20 Abb. N. Cas. 313 | City of New York Municipal Court | 1887
The trial judge erred in holding that the defendant was not individually liable for the services rendered upon his accounting as receiver. The rule is that a person employed by a trustee, receiver, general assignee, executor or administrator in matters pertaining to the execution of the trust, must look to the person employing him, individually, for his compensation, as the contract does not bind the estate he represents. The title to the trust property vests in these different officials, and they must account for it to the persons ultimately entitled to distribution.
They are individually liable because they have no responsible principal behind them for whom they may contract and against whom the creditor may enforce his demand (Davis v. Stover, 16 Abb. Pr. N. S. 225; Ferrin v. Myrick, 41 N. Y. 315; Mygatt v. Wilcox, 45 Id. 306; Bowman v. Tallman, 2 Robt. 385; Willcox v. Smith, 26 Barb. 316; Schmittler v. Simon, 101 N. Y. 554; Moran v. Risley, 1 City Court R. 229; Singer & G. Co. v. Hardy, 2 Id. 223).
The defendant must pay the plaintiff’s bill and charge it
The plaintiff evidently did not intend to render his services gratuitously and must have a claim against someone. Mr.

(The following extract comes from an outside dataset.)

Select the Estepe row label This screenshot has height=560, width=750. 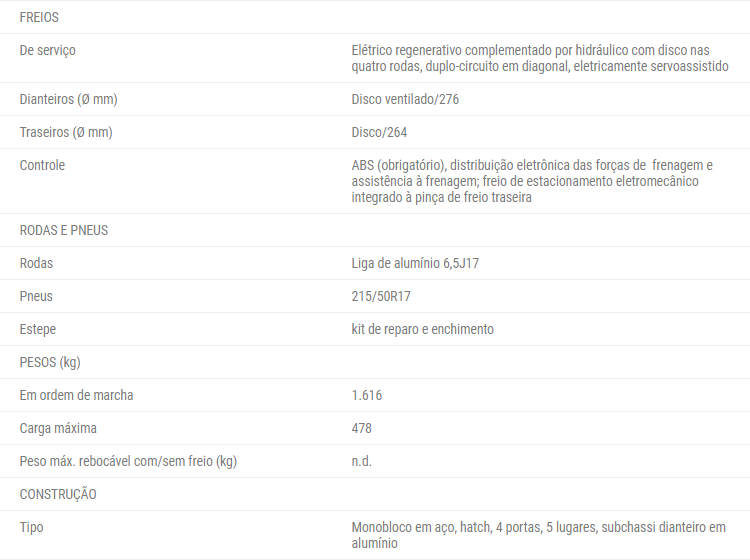pyautogui.click(x=38, y=329)
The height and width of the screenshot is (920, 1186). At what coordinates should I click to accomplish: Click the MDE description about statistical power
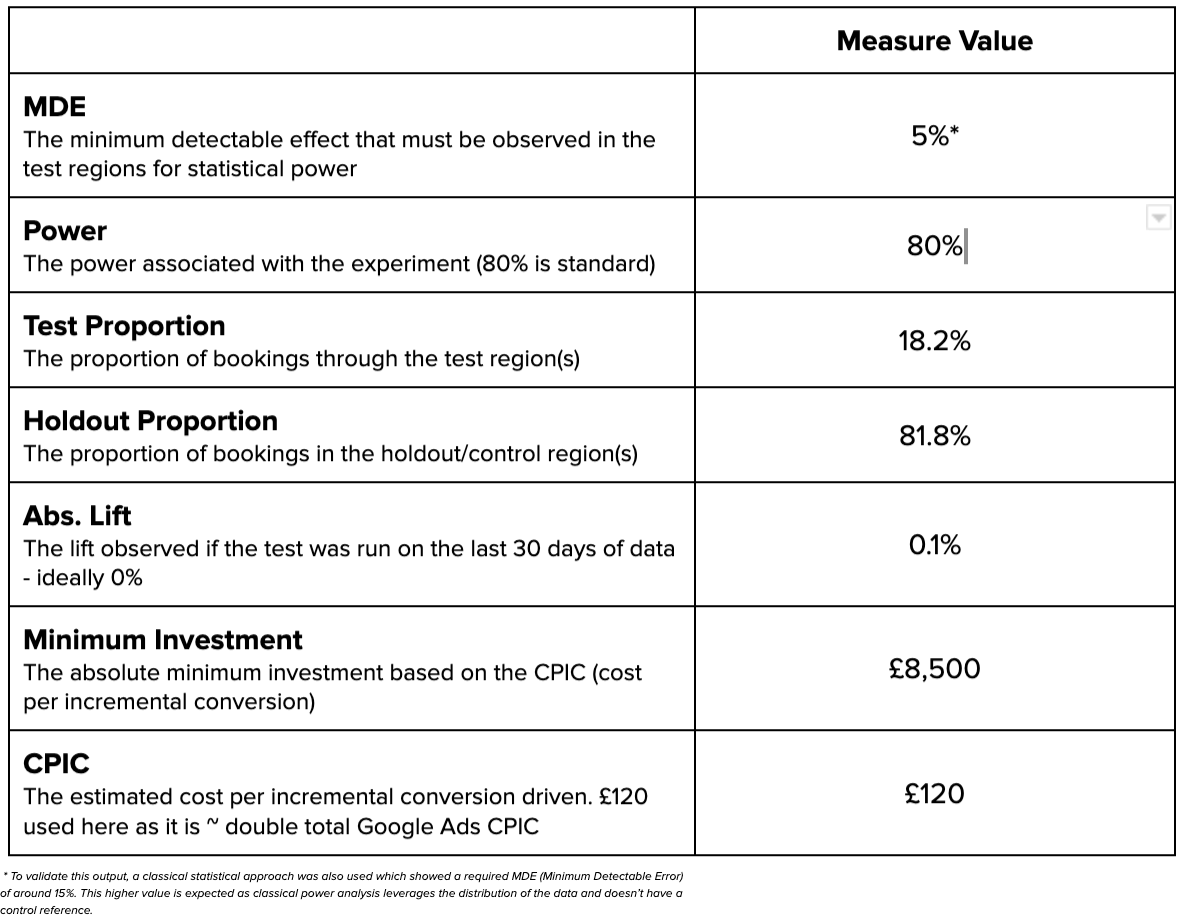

Crosby, who retained the plaintiff, as the attorney and known agent of the defendant, was not personally liable for the bill, not having assumed its payment personally, and the remedy is against the defendant, for whose benefit the work was done (Bonynge v. Field, 81 N. Y. 159; Bonynge v. Waterbury, 12 Hun, 534; Sheridan v. Genet, Id. 660).
In People v. Universal Life Ins. Co. (30 Hun, 142), it appeared that the receiver of an insolvent life insurance company, after his appointment, occupied and used premises theretofore occupied and used by the company, and the court (at p. 143) said : The liability sought to be enforced “ is for the receiver’s own tenancy. It is against him as assignee of the lease and not for a debt owing by the company. . . . The liability of the receiver appears to be the ordinary common law liability of the assignee of a lessee.”
This decision is in keeping with the rule maintaining the individual liability of receivers for obligations voluntarily assumed.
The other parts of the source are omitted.